__Entries from a dataset__:
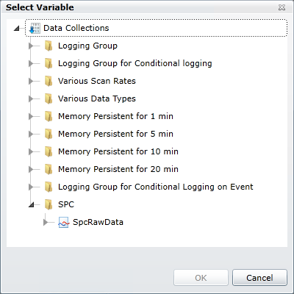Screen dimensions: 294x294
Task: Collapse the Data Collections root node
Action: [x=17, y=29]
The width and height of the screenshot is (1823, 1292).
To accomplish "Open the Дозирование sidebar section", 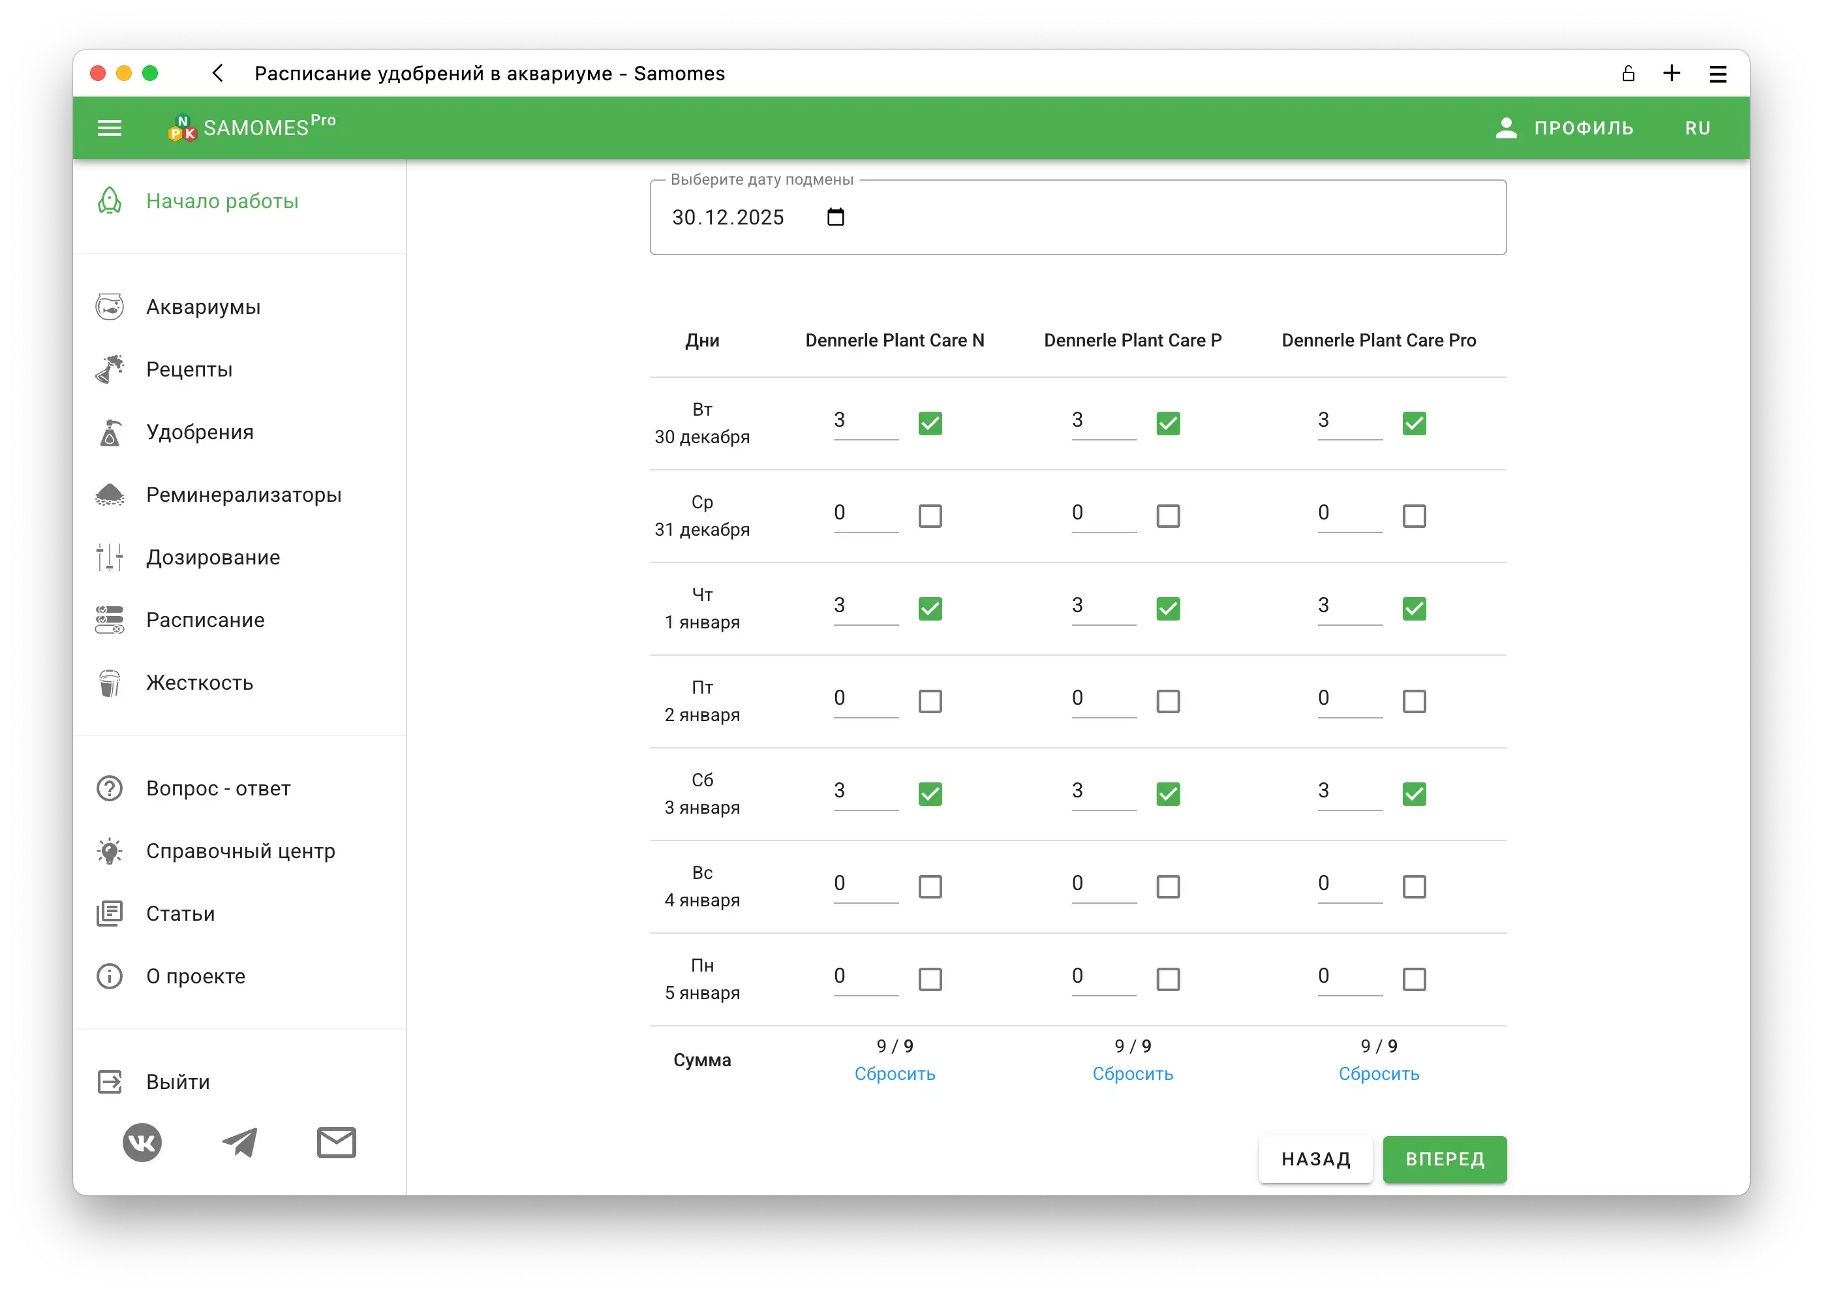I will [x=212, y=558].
--
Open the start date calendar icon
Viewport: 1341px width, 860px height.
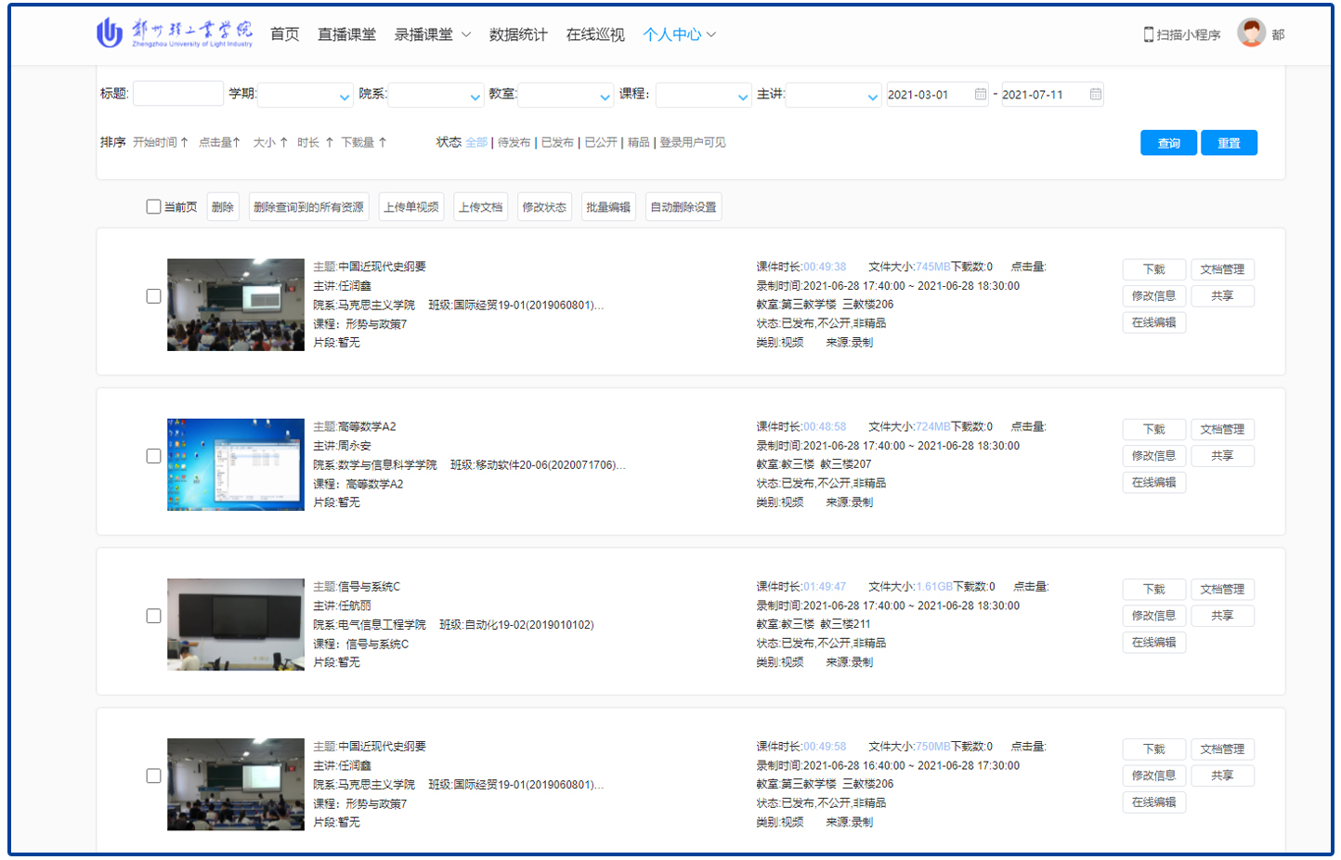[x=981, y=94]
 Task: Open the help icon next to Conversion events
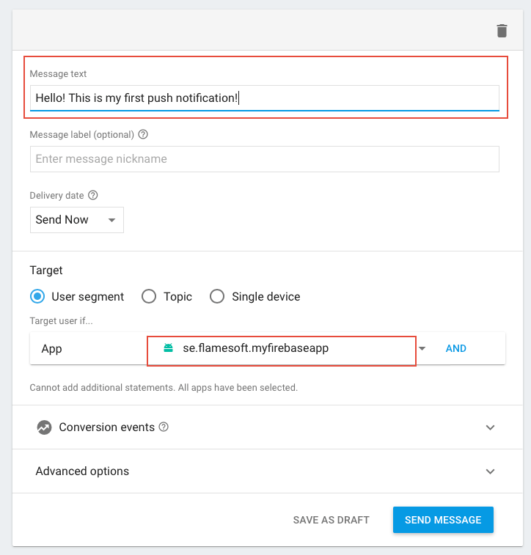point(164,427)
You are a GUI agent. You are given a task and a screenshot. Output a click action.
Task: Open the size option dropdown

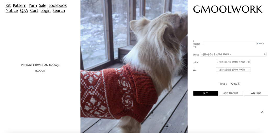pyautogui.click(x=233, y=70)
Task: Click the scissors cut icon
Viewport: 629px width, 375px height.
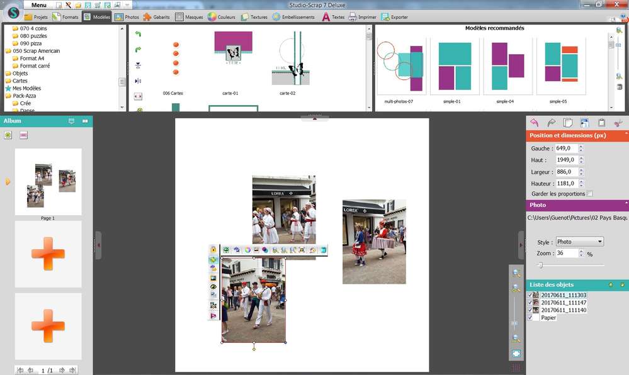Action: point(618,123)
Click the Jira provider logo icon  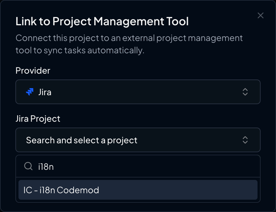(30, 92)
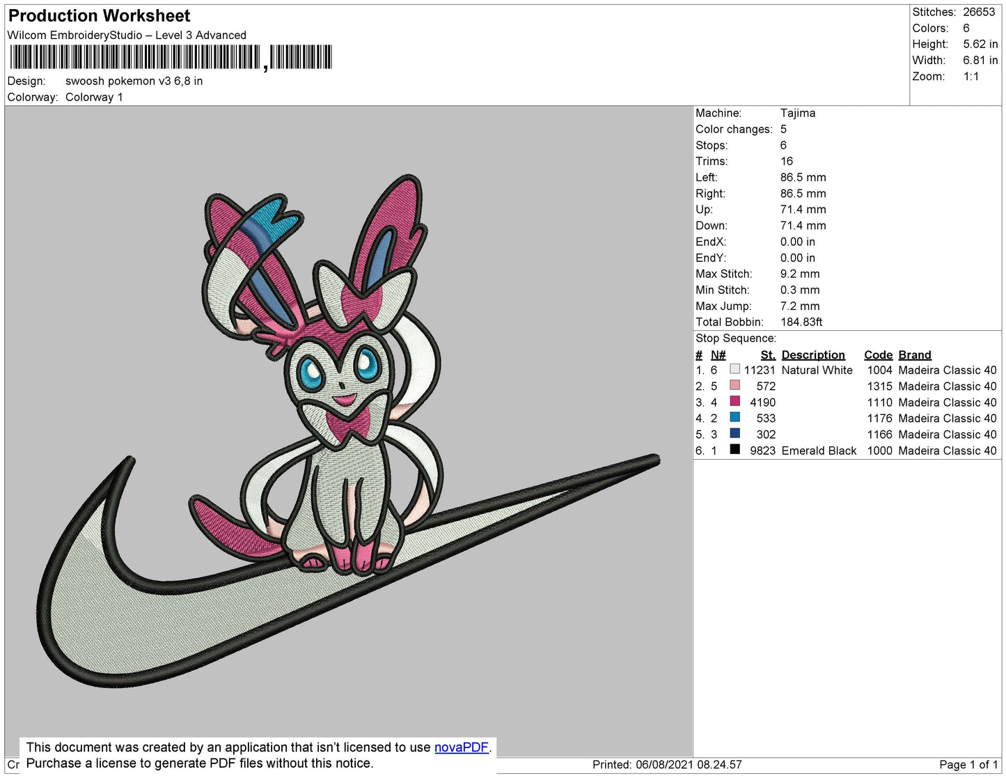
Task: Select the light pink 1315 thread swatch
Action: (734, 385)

__Given request__: Report each line of the data above that contains the word "width", copying every such line in full.

__Answer below__:
The width and height of the screenshot is (1823, 1292).
Viewport: 1341px width, 860px height.
Viewport: 629px width, 375px height.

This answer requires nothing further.